Confidant and combative as ever, HealthSouth Chairman Richard Scrushy vowed last week that his embattled company would emerge bigger and stronger than ever in the wake of a series of business debacles in recent weeks.
Scrushy said he is still struggling to comprehend the full impact of federal billing regulations that prompted the rehabilitation giant last month to declare a potential earnings shortfall of $175 million in 2003, triggering a nose dive in its stock price and leading to allegations of insider trading against the high-profile executive.
In his first extensive interview since an announcement Aug. 27 that Medicare reimbursement rules could slash expected profits at a newly reorganized HealthSouth, Scrushy told Modern Healthcare he still cannot calculate the long-term financial affect of new billing rules by the Centers for Medicare and Medicaid Services.
"Unfortunately, there's still uncertainty as to what the CMS regulations are," Scrushy said during an interview in his office at HealthSouth's corporate headquarters in Birmingham, Ala. "Even today, there's uncertainty, OK? We did not understand, and still do not understand, the full impact of these regulations because that (clarification) has not been given to us."
An official with the CMS, which scheduled a national conference call last week to further clarify the issues, said the billing regulations were reinforced in a CMS notice issued May 17, or about three months before Scrushy said he discovered their impact (Sept. 9, p. 9).

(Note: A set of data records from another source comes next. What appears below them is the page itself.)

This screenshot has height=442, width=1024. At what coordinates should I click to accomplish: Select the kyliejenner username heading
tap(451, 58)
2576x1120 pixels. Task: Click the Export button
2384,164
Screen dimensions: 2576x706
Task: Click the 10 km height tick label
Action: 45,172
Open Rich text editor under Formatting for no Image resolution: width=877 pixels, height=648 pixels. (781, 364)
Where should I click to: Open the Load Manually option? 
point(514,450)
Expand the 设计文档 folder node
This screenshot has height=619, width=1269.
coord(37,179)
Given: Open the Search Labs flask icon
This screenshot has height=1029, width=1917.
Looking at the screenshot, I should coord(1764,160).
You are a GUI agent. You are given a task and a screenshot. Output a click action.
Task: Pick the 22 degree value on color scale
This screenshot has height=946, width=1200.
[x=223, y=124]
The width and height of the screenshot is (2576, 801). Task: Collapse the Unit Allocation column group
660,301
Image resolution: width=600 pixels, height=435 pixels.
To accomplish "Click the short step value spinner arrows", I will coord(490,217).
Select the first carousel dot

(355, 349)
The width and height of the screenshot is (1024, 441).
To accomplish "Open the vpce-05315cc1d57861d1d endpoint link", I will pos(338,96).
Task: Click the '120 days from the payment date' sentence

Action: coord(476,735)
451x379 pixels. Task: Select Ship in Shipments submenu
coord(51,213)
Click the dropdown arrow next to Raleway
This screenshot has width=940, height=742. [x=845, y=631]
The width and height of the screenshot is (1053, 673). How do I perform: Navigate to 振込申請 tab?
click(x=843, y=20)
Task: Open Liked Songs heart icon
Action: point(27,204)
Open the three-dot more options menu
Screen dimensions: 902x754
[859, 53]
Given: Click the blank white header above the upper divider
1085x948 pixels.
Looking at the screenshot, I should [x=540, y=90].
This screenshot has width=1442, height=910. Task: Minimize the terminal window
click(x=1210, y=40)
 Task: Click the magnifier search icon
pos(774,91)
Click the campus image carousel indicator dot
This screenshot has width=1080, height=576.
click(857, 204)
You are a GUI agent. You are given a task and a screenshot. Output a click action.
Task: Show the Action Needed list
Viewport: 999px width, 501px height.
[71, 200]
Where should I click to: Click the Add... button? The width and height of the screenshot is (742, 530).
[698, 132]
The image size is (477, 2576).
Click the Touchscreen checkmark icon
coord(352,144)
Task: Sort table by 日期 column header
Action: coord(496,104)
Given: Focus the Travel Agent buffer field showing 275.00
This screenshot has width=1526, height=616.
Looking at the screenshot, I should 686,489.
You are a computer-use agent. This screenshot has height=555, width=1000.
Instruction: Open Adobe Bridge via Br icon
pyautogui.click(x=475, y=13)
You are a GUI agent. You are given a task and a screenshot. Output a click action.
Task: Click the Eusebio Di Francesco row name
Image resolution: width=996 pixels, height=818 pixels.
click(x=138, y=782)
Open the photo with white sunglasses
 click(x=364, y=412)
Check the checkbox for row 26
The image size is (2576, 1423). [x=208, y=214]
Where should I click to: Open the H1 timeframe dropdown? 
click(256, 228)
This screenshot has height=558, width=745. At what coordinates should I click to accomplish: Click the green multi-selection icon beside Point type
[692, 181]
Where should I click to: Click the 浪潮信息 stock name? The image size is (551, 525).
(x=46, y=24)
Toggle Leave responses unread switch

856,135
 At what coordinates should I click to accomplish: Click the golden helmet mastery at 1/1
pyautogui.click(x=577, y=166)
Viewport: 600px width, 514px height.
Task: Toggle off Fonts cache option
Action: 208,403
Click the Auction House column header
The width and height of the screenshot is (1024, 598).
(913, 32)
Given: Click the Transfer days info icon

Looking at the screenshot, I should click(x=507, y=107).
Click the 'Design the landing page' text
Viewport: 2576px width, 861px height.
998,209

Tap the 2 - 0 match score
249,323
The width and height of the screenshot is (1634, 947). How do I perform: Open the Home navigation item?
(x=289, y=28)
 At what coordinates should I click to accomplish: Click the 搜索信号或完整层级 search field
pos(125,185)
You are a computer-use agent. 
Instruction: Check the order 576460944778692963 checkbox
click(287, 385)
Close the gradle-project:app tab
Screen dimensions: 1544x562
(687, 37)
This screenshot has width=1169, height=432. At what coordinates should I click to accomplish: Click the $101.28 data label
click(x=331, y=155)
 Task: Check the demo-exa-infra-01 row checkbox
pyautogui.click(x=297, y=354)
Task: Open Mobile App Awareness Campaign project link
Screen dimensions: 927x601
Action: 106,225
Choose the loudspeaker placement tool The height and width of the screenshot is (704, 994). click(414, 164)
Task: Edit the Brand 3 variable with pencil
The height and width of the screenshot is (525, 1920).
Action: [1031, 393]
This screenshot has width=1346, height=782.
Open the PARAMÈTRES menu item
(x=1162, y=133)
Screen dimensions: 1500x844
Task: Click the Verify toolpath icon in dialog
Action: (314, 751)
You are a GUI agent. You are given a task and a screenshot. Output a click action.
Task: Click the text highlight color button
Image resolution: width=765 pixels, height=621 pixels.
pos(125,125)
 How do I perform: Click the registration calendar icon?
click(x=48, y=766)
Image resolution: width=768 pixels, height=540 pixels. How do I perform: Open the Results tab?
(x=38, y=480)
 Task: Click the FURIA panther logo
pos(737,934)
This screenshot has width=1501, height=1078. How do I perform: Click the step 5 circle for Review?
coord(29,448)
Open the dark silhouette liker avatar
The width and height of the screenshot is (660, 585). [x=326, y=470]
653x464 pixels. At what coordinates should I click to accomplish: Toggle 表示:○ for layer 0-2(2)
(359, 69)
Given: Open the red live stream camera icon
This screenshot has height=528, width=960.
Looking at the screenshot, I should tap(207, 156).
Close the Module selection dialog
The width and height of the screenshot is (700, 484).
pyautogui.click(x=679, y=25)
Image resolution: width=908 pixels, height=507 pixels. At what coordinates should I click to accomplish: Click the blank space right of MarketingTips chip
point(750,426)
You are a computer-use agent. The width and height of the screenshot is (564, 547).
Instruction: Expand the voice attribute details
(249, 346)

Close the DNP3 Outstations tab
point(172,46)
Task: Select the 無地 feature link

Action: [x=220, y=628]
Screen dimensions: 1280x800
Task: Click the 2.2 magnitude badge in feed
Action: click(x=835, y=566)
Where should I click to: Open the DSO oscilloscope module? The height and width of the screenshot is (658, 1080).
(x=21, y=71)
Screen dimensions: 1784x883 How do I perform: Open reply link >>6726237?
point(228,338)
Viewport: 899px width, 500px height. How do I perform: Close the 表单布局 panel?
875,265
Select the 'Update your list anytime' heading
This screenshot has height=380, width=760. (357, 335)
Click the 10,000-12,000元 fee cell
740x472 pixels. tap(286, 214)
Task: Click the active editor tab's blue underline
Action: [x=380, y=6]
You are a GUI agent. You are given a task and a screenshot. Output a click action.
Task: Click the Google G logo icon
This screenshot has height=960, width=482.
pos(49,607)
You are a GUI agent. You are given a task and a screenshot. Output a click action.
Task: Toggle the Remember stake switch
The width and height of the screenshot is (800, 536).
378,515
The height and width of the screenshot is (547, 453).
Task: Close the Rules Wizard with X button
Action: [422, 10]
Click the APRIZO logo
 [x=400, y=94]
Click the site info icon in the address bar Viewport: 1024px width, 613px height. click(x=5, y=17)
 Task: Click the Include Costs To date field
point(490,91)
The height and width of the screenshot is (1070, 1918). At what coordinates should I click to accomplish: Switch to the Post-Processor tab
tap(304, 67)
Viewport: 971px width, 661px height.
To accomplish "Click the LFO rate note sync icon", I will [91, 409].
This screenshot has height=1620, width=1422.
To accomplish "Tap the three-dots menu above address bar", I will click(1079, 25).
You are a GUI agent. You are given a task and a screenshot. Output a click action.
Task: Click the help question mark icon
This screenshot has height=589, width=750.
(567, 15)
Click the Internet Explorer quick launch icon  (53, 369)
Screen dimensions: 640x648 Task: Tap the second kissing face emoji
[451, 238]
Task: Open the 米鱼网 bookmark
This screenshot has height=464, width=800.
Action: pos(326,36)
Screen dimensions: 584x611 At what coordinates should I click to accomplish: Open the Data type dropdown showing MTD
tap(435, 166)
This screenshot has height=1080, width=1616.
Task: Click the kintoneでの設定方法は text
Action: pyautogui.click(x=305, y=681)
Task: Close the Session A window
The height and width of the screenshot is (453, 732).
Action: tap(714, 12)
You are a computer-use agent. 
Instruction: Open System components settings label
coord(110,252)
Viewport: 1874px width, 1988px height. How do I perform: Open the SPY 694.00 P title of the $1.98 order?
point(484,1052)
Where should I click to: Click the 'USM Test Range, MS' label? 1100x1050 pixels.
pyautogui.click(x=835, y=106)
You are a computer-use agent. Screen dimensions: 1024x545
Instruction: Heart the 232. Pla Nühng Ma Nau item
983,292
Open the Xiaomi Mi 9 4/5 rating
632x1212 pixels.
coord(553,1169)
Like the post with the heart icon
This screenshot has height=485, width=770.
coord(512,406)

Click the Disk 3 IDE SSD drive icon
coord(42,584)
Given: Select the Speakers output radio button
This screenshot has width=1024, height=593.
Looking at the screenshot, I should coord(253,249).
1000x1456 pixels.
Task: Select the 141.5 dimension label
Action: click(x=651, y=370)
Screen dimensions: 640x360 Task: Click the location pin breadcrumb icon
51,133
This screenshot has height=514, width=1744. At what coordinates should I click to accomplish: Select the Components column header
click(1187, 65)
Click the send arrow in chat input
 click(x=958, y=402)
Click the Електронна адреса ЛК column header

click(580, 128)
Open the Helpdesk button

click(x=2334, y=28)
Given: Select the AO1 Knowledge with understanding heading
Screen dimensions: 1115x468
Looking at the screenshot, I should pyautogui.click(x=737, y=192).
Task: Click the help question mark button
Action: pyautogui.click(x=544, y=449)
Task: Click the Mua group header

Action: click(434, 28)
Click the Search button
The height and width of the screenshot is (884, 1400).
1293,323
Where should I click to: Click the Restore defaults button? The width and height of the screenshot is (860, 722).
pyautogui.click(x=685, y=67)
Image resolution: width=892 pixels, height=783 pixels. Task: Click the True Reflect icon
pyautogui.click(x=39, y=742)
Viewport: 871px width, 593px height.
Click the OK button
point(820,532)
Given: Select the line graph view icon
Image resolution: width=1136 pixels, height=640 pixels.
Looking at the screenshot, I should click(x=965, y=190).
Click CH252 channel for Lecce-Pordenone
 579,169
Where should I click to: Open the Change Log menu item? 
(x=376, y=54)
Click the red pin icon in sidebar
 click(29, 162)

It's been a difficult several weeks for Scrushy, the Alabama native who built his multibillion-dollar empire from the ground up-with "$50,000 and a business card." As part of the reorganization, Scrushy, whose name is almost synonymous with his company, gave up his post as HealthSouth chief executive officer while retaining the title of board chairman.
Scrushy said HealthSouth would recover from the plunge in its stock price, just as it did when values took a similar dip in the wake of the Balanced Budget Act of 1997, which cut into revenue at healthcare companies across the nation. In fact, Scrushy suggested that the price of HealthSouth stock -trading at about $5 per share late last week, down from a high of around $14 as recently as May-represented a bargain for investors.
"Hey, it's a `buy' opportunity," he said. "A company that's generating $1.25 billion in cash flow a year, trading at $5 per share? You tell me that's not a buy opportunity. Tell me a better investment."
A defiant Scrushy also blasted the media for what he said were "erroneous" reports about the company and vigorously defended his sale of 2.5 million shares of HealthSouth stock for $10.06 each on July 31, netting him about $25 million.
Just weeks later, when HealthSouth announced the potential earnings shortfall for the first time, the company's stock lost about half its value in two days of trading. Since then, Scrushy has faced a flurry of class-action lawsuits questioning whether the company withheld vital information from its shareholders.
Scrushy, who was paid about $10.5 million last year, said he did not know about the revised earnings forecast or the impact of the CMS regulations when he sold his stock.
"I hadn't traded stock in five years," he said. "Every now and then people are going to have some liquidity in their stock. When I traded the stock . . . I had no knowledge of anything, and didn't know anything and didn't have any idea of what we might be facing until a good bit of time after that."
In fact, Scrushy said, he wasn't aware of the full potential impact until Aug. 15, when several HealthSouth executives traveled to Washington to meet with CMS officials. At that time, they were told physical therapists must bill at a group rate, instead of at a higher individual rate, any time two or more Medicare patients are receiving treatment simultaneously from the same therapist.
Yet while HealthSouth has struggled with its interpretation, other companies providing outpatient therapy have long since accepted the new CMS rules. A CMS spokeswoman said "many providers" of physical therapy services were "billing properly" even before the May 17 clarification letter appeared on the CMS Web site.
What's more, HealthSouth officials have acknowledged that they received the first clue about the potential problem as early as June 6, when a company lawyer read the notice on the CMS Web site.
Scrushy said he expects a final clarification from the CMS in the next week or so. A restatement of $175 million in operating earnings for 2003 will not hobble a company that boasted $4.3 billion in revenue last year and ranks as the nation's biggest chain of rehabilitation hospitals, he said. In the first two quarters of 2002, HealthSouth's net income was about $165 million.
"When you think about it, $175 million in the scheme of an almost $5 billion company-that's a lot of money, but this company is still very profitable," Scrushy said. "It has a very good profit margin and is very viable, and very strong, and will continue to be a strong company."
Scrushy cast a strong positive light on the company's decision to spin off its lucrative outpatient surgery centers into a new, publicly traded company. Scrushy relinquished his title as CEO but remains chairman of HealthSouth and its new spinoff, Surgical Care Affiliates.
Scrushy said he expects investors to embrace the company's plan for the future.
"I think Wall Street has to see results," Scrushy said. "Wall Street is, you know, `Show me-we want to see it.' And I think Wall Street will be very pleased."